A structured reactive stack — every layer written in pure Python for 3.14t free-threading.

| | | | |
|--:|---|---|---|
| **ᓚᘏᗢ** | [Bengal](https://github.com/lbliii/bengal) | Static site generator | [Docs](https://lbliii.github.io/bengal/) |
| **∿∿** | [Purr](https://github.com/lbliii/purr) | Content runtime | — |
| **⌁⌁** | [Chirp](https://github.com/lbliii/chirp) | Web framework | [Docs](https://lbliii.github.io/chirp/) |
| **=^..^=** | [Pounce](https://github.com/lbliii/pounce) | ASGI server | [Docs](https://lbliii.github.io/pounce/) |
| **)彡** | [Kida](https://github.com/lbliii/kida) | Template engine | [Docs](https://lbliii.github.io/kida/) |
| **ฅᨐฅ** | **Patitas** | Markdown parser ← You are here | [Docs](https://lbliii.github.io/patitas/) |
| **⌾⌾⌾** | [Rosettes](https://github.com/lbliii/rosettes) | Syntax highlighter | [Docs](https://lbliii.github.io/rosettes/) |

Python-native.
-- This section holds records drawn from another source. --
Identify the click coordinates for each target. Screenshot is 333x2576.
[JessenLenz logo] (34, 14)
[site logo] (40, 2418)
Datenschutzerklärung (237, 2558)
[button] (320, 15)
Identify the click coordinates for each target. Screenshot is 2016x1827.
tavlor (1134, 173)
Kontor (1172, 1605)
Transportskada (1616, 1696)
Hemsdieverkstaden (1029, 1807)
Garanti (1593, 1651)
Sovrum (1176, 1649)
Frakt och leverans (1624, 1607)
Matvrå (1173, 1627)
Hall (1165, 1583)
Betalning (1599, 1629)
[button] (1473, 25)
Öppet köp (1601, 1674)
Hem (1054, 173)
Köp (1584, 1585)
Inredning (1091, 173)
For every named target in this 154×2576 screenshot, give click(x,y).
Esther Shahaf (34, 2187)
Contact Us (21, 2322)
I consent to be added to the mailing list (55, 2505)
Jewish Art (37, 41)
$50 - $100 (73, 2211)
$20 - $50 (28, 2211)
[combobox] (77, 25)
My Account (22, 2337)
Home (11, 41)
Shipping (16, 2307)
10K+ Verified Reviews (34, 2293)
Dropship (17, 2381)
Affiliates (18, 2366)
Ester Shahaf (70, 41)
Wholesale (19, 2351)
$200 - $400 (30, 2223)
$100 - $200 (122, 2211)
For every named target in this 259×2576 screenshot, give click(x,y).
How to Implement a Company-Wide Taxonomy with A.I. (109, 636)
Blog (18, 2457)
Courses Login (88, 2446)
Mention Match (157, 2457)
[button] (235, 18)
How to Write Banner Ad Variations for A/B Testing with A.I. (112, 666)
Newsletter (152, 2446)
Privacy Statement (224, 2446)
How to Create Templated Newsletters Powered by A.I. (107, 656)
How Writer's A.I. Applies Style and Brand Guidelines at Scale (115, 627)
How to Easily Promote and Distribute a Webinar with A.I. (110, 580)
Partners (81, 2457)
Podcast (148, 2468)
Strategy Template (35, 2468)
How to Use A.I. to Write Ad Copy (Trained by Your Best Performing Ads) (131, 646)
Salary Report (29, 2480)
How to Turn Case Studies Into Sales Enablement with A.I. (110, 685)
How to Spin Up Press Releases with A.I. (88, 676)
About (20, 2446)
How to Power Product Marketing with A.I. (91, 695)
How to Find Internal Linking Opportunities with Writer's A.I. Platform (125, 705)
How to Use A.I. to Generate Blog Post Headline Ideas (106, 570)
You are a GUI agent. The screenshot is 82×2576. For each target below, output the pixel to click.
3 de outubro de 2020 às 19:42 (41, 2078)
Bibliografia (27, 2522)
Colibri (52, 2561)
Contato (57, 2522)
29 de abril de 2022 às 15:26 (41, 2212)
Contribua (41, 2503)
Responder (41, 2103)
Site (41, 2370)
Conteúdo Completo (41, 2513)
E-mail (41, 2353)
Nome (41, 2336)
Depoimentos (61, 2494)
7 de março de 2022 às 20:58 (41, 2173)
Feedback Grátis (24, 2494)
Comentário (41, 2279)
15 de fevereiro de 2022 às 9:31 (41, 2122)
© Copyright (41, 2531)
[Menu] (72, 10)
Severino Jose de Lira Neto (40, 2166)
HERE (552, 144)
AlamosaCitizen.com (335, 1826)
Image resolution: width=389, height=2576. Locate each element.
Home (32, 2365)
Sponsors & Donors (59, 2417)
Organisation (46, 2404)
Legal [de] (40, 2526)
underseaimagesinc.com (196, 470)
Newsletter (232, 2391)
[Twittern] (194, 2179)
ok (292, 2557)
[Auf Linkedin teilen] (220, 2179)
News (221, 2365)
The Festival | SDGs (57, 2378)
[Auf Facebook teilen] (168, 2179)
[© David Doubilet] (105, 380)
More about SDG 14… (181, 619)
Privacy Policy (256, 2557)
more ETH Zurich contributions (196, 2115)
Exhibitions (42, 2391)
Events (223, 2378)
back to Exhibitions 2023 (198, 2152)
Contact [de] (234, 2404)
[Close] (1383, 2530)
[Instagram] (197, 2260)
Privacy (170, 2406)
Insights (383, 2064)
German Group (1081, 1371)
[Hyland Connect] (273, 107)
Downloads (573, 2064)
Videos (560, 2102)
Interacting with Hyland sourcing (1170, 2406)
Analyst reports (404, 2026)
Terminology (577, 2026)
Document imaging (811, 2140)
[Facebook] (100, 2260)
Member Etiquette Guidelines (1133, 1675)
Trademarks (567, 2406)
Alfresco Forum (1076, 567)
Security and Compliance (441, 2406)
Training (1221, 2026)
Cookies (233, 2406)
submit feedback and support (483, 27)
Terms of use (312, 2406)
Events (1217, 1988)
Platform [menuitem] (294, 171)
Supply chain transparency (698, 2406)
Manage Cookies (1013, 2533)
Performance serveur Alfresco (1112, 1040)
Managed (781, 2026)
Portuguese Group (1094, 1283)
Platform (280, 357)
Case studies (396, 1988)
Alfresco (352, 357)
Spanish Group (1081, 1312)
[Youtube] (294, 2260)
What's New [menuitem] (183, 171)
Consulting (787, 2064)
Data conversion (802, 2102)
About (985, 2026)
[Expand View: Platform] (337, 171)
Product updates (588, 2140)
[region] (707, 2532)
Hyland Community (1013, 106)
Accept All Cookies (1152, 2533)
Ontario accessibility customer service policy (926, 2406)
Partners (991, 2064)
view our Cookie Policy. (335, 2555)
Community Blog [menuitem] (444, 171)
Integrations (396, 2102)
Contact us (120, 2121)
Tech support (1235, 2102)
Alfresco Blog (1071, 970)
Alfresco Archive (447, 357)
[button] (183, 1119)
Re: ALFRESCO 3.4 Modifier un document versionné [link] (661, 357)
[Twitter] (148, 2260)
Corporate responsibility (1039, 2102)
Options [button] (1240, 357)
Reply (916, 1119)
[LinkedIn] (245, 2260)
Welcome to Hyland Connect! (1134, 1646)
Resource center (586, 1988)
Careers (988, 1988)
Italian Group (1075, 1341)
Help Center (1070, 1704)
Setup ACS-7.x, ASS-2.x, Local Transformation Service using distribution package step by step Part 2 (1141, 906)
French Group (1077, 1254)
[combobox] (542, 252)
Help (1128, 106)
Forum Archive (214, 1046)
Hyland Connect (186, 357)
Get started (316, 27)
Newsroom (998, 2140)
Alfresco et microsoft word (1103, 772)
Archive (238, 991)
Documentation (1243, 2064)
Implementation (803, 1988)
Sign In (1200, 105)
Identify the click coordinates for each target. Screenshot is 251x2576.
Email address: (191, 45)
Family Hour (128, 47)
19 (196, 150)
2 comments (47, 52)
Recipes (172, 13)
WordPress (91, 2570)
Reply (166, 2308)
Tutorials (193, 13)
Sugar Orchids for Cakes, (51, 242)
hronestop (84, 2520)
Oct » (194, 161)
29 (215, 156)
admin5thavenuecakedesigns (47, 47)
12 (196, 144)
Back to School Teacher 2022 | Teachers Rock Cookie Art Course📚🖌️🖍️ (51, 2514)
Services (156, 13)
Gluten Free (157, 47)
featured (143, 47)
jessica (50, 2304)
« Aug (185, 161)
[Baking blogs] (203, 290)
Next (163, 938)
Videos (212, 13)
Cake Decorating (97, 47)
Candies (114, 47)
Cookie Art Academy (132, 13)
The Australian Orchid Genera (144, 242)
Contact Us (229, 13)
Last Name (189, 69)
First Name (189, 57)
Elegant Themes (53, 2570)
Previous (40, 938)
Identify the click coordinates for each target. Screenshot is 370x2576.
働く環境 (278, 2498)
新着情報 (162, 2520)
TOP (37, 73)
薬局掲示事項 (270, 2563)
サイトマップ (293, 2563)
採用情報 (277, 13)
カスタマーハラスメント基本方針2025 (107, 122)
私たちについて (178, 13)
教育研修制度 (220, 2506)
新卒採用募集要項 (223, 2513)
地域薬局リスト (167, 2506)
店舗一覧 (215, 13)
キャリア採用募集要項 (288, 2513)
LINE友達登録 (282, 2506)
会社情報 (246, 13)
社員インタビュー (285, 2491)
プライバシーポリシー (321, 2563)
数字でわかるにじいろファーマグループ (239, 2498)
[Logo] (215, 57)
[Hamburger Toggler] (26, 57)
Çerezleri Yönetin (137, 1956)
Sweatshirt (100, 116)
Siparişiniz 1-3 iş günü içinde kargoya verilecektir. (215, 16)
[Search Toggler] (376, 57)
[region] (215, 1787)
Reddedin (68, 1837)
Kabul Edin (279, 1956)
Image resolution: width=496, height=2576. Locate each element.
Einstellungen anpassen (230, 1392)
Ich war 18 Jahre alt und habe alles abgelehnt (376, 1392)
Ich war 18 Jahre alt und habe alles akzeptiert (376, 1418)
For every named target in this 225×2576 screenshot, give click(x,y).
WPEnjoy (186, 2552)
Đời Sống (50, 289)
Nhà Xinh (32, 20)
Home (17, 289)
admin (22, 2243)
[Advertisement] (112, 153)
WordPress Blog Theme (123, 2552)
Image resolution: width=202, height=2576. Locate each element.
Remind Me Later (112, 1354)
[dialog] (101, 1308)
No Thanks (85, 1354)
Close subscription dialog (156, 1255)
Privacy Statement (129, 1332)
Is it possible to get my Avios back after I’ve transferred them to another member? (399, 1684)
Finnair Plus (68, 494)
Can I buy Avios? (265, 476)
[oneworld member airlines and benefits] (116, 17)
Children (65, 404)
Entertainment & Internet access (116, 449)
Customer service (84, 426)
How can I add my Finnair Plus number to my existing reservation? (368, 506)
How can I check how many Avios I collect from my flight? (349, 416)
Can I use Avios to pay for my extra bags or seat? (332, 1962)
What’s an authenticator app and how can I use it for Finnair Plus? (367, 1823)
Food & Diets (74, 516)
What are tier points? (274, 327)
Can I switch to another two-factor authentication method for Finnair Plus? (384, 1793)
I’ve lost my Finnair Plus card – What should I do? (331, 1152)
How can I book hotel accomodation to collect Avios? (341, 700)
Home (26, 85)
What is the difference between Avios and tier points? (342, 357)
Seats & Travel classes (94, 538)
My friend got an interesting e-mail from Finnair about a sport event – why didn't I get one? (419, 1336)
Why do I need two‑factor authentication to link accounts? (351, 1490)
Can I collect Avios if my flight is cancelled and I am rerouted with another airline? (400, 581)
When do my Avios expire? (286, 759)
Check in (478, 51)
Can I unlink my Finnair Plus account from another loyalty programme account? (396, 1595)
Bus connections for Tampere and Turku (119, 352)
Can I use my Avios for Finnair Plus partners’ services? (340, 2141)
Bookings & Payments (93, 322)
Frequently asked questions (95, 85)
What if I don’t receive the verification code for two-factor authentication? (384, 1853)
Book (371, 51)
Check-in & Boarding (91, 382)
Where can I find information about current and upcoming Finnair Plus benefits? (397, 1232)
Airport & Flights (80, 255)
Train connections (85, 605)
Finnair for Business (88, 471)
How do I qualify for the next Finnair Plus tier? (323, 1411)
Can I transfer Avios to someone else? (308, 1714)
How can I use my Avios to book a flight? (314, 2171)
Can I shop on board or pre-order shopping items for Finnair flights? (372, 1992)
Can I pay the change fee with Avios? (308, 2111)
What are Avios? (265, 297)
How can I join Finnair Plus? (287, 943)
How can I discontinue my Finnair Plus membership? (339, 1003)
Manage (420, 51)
Free-threading ready. No npm required.

---

## Development

```bash
git clone https://github.com/lbliii/patitas.git
cd patitas
uv sync --group dev
pytest
```

**Run benchmarks** (after `uv sync --group dev`):

```bash
python benchmarks/benchmark_vs_mistune.py
python benchmarks/benchmark_parallel.py   # Free-threading scaling demo
```

---

## License

MIT License — see [LICENSE](LICENSE) for details.